### Supplied records
= Beginning of Section =

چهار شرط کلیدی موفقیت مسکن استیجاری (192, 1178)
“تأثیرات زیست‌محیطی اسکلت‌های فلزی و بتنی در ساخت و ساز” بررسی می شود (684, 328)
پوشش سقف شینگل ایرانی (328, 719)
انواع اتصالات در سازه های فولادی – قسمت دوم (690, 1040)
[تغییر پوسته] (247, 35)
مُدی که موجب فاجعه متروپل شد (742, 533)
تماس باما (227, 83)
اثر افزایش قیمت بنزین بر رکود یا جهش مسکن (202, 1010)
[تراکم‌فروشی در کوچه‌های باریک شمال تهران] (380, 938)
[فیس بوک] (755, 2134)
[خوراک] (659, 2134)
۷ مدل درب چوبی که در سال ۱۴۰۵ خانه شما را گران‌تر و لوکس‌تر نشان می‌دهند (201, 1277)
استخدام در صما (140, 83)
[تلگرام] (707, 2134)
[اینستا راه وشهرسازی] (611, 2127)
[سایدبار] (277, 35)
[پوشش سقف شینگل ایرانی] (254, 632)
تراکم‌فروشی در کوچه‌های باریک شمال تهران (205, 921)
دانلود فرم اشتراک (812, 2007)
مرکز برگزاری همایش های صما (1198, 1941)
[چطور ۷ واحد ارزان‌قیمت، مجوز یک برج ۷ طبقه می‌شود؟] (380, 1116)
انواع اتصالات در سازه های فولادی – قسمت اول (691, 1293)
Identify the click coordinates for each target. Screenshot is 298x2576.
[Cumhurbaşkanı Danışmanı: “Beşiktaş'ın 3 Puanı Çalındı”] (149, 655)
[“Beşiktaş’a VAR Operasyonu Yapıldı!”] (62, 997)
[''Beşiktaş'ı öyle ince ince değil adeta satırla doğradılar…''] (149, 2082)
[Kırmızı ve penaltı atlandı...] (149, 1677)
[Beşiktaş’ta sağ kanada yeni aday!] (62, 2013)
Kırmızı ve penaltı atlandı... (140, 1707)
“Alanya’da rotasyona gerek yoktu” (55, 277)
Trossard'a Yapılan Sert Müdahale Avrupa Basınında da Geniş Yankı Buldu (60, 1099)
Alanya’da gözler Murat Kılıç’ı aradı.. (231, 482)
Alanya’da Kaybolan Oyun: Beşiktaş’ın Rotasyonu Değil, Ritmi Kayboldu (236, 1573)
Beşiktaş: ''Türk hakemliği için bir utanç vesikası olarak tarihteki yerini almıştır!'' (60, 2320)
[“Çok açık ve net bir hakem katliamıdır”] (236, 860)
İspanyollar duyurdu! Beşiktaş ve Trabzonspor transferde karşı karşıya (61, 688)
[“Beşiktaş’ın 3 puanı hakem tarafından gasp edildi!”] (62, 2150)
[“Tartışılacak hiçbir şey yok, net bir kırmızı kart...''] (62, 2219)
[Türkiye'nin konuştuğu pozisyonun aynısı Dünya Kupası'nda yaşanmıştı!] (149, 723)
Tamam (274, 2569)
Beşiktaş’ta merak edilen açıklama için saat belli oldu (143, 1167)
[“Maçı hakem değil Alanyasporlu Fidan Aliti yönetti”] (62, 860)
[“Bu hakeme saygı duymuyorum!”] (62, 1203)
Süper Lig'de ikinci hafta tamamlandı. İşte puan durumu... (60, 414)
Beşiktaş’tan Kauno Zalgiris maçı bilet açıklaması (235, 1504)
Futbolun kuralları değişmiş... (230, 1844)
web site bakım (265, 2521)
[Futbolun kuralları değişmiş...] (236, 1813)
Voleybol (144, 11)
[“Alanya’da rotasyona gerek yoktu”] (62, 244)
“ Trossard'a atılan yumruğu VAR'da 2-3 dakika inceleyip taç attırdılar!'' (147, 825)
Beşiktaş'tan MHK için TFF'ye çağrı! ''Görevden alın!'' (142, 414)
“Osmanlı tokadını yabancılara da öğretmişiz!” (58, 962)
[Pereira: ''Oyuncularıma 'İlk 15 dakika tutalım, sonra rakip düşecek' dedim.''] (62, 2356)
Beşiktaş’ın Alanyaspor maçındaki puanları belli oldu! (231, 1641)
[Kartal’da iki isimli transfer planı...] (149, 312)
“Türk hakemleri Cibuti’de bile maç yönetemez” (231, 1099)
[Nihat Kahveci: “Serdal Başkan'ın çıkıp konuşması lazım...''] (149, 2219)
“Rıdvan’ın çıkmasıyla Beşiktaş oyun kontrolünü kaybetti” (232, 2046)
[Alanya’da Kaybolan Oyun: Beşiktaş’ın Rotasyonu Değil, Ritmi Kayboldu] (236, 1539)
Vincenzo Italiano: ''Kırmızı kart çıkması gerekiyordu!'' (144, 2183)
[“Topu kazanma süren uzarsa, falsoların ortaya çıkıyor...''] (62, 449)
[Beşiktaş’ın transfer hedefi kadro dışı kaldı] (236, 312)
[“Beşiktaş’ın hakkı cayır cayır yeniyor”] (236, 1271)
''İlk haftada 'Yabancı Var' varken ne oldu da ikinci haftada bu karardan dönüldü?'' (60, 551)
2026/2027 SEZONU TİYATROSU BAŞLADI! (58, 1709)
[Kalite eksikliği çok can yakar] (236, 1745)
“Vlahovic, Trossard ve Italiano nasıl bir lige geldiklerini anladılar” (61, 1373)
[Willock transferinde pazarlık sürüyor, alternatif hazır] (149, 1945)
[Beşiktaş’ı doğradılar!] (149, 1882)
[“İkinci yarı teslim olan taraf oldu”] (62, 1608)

= End of Section =

### What to do
After reading the lines above, reproduce them all exactly.

### Answer for the task
چهار شرط کلیدی موفقیت مسکن استیجاری (192, 1178)
“تأثیرات زیست‌محیطی اسکلت‌های فلزی و بتنی در ساخت و ساز” بررسی می شود (684, 328)
پوشش سقف شینگل ایرانی (328, 719)
انواع اتصالات در سازه های فولادی – قسمت دوم (690, 1040)
[تغییر پوسته] (247, 35)
مُدی که موجب فاجعه متروپل شد (742, 533)
تماس باما (227, 83)
اثر افزایش قیمت بنزین بر رکود یا جهش مسکن (202, 1010)
[تراکم‌فروشی در کوچه‌های باریک شمال تهران] (380, 938)
[فیس بوک] (755, 2134)
[خوراک] (659, 2134)
۷ مدل درب چوبی که در سال ۱۴۰۵ خانه شما را گران‌تر و لوکس‌تر نشان می‌دهند (201, 1277)
استخدام در صما (140, 83)
[تلگرام] (707, 2134)
[اینستا راه وشهرسازی] (611, 2127)
[سایدبار] (277, 35)
[پوشش سقف شینگل ایرانی] (254, 632)
تراکم‌فروشی در کوچه‌های باریک شمال تهران (205, 921)
دانلود فرم اشتراک (812, 2007)
مرکز برگزاری همایش های صما (1198, 1941)
[چطور ۷ واحد ارزان‌قیمت، مجوز یک برج ۷ طبقه می‌شود؟] (380, 1116)
انواع اتصالات در سازه های فولادی – قسمت اول (691, 1293)
Identify the click coordinates for each target. Screenshot is 298x2576.
[Cumhurbaşkanı Danışmanı: “Beşiktaş'ın 3 Puanı Çalındı”] (149, 655)
[“Beşiktaş’a VAR Operasyonu Yapıldı!”] (62, 997)
[''Beşiktaş'ı öyle ince ince değil adeta satırla doğradılar…''] (149, 2082)
[Kırmızı ve penaltı atlandı...] (149, 1677)
[Beşiktaş’ta sağ kanada yeni aday!] (62, 2013)
Kırmızı ve penaltı atlandı... (140, 1707)
“Alanya’da rotasyona gerek yoktu” (55, 277)
Trossard'a Yapılan Sert Müdahale Avrupa Basınında da Geniş Yankı Buldu (60, 1099)
Alanya’da gözler Murat Kılıç’ı aradı.. (231, 482)
Alanya’da Kaybolan Oyun: Beşiktaş’ın Rotasyonu Değil, Ritmi Kayboldu (236, 1573)
Beşiktaş: ''Türk hakemliği için bir utanç vesikası olarak tarihteki yerini almıştır!'' (60, 2320)
[“Çok açık ve net bir hakem katliamıdır”] (236, 860)
İspanyollar duyurdu! Beşiktaş ve Trabzonspor transferde karşı karşıya (61, 688)
[“Beşiktaş’ın 3 puanı hakem tarafından gasp edildi!”] (62, 2150)
[“Tartışılacak hiçbir şey yok, net bir kırmızı kart...''] (62, 2219)
[Türkiye'nin konuştuğu pozisyonun aynısı Dünya Kupası'nda yaşanmıştı!] (149, 723)
Tamam (274, 2569)
Beşiktaş’ta merak edilen açıklama için saat belli oldu (143, 1167)
[“Maçı hakem değil Alanyasporlu Fidan Aliti yönetti”] (62, 860)
[“Bu hakeme saygı duymuyorum!”] (62, 1203)
Süper Lig'de ikinci hafta tamamlandı. İşte puan durumu... (60, 414)
Beşiktaş’tan Kauno Zalgiris maçı bilet açıklaması (235, 1504)
Futbolun kuralları değişmiş... (230, 1844)
web site bakım (265, 2521)
[Futbolun kuralları değişmiş...] (236, 1813)
Voleybol (144, 11)
[“Alanya’da rotasyona gerek yoktu”] (62, 244)
“ Trossard'a atılan yumruğu VAR'da 2-3 dakika inceleyip taç attırdılar!'' (147, 825)
Beşiktaş'tan MHK için TFF'ye çağrı! ''Görevden alın!'' (142, 414)
“Osmanlı tokadını yabancılara da öğretmişiz!” (58, 962)
[Pereira: ''Oyuncularıma 'İlk 15 dakika tutalım, sonra rakip düşecek' dedim.''] (62, 2356)
Beşiktaş’ın Alanyaspor maçındaki puanları belli oldu! (231, 1641)
[Kartal’da iki isimli transfer planı...] (149, 312)
“Türk hakemleri Cibuti’de bile maç yönetemez” (231, 1099)
[Nihat Kahveci: “Serdal Başkan'ın çıkıp konuşması lazım...''] (149, 2219)
“Rıdvan’ın çıkmasıyla Beşiktaş oyun kontrolünü kaybetti” (232, 2046)
[Alanya’da Kaybolan Oyun: Beşiktaş’ın Rotasyonu Değil, Ritmi Kayboldu] (236, 1539)
Vincenzo Italiano: ''Kırmızı kart çıkması gerekiyordu!'' (144, 2183)
[“Topu kazanma süren uzarsa, falsoların ortaya çıkıyor...''] (62, 449)
[Beşiktaş’ın transfer hedefi kadro dışı kaldı] (236, 312)
[“Beşiktaş’ın hakkı cayır cayır yeniyor”] (236, 1271)
''İlk haftada 'Yabancı Var' varken ne oldu da ikinci haftada bu karardan dönüldü?'' (60, 551)
2026/2027 SEZONU TİYATROSU BAŞLADI! (58, 1709)
[Kalite eksikliği çok can yakar] (236, 1745)
“Vlahovic, Trossard ve Italiano nasıl bir lige geldiklerini anladılar” (61, 1373)
[Willock transferinde pazarlık sürüyor, alternatif hazır] (149, 1945)
[Beşiktaş’ı doğradılar!] (149, 1882)
[“İkinci yarı teslim olan taraf oldu”] (62, 1608)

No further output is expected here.